Prompt: Reproduce every entry exactly.

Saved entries
_ _ _

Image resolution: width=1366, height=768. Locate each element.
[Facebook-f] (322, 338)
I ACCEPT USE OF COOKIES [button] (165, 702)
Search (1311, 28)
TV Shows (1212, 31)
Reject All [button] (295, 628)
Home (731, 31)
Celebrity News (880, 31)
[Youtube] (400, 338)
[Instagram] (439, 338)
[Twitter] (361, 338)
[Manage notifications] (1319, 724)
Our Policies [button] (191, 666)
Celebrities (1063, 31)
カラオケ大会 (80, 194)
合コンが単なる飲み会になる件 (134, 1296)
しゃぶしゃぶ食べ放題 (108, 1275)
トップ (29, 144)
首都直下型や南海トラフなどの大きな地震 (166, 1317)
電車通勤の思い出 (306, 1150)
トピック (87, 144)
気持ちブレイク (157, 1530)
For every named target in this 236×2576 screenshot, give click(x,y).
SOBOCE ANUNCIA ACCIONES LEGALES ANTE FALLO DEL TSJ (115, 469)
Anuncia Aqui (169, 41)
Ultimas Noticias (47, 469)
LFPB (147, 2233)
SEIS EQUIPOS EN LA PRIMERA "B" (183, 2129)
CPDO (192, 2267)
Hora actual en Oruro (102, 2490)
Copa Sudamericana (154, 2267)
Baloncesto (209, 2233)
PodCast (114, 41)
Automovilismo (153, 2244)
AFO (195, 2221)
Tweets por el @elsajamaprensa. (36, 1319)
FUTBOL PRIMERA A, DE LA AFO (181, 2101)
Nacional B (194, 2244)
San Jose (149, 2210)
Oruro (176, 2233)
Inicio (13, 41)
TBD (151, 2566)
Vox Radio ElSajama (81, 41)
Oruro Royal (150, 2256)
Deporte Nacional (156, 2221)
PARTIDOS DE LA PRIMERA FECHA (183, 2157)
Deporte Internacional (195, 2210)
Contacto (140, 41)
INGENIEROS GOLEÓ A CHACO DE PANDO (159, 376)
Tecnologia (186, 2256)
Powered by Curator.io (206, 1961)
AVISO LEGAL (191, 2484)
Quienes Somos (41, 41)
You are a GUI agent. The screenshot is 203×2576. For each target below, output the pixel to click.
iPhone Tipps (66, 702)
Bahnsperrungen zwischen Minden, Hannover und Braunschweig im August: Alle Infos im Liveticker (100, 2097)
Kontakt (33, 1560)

_ _ _

Result below:
Image resolution: width=1366, height=768. Locate each element.
[Facebook-f] (322, 338)
I ACCEPT USE OF COOKIES [button] (165, 702)
Search (1311, 28)
TV Shows (1212, 31)
Reject All [button] (295, 628)
Home (731, 31)
Celebrity News (880, 31)
[Youtube] (400, 338)
[Instagram] (439, 338)
[Twitter] (361, 338)
[Manage notifications] (1319, 724)
Our Policies [button] (191, 666)
Celebrities (1063, 31)
カラオケ大会 (80, 194)
合コンが単なる飲み会になる件 (134, 1296)
しゃぶしゃぶ食べ放題 (108, 1275)
トップ (29, 144)
首都直下型や南海トラフなどの大きな地震 (166, 1317)
電車通勤の思い出 (306, 1150)
トピック (87, 144)
気持ちブレイク (157, 1530)
For every named target in this 236×2576 screenshot, give click(x,y).
SOBOCE ANUNCIA ACCIONES LEGALES ANTE FALLO DEL TSJ (115, 469)
Anuncia Aqui (169, 41)
Ultimas Noticias (47, 469)
LFPB (147, 2233)
SEIS EQUIPOS EN LA PRIMERA "B" (183, 2129)
CPDO (192, 2267)
Hora actual en Oruro (102, 2490)
Copa Sudamericana (154, 2267)
Baloncesto (209, 2233)
PodCast (114, 41)
Automovilismo (153, 2244)
AFO (195, 2221)
Tweets por el @elsajamaprensa. (36, 1319)
FUTBOL PRIMERA A, DE LA AFO (181, 2101)
Nacional B (194, 2244)
San Jose (149, 2210)
Oruro (176, 2233)
Inicio (13, 41)
TBD (151, 2566)
Vox Radio ElSajama (81, 41)
Oruro Royal (150, 2256)
Deporte Nacional (156, 2221)
PARTIDOS DE LA PRIMERA FECHA (183, 2157)
Deporte Internacional (195, 2210)
Contacto (140, 41)
INGENIEROS GOLEÓ A CHACO DE PANDO (159, 376)
Tecnologia (186, 2256)
Powered by Curator.io (206, 1961)
AVISO LEGAL (191, 2484)
Quienes Somos (41, 41)
You are a GUI agent. The screenshot is 203×2576. For each target below, output the pixel to click.
iPhone Tipps (66, 702)
Bahnsperrungen zwischen Minden, Hannover und Braunschweig im August: Alle Infos im Liveticker (100, 2097)
Kontakt (33, 1560)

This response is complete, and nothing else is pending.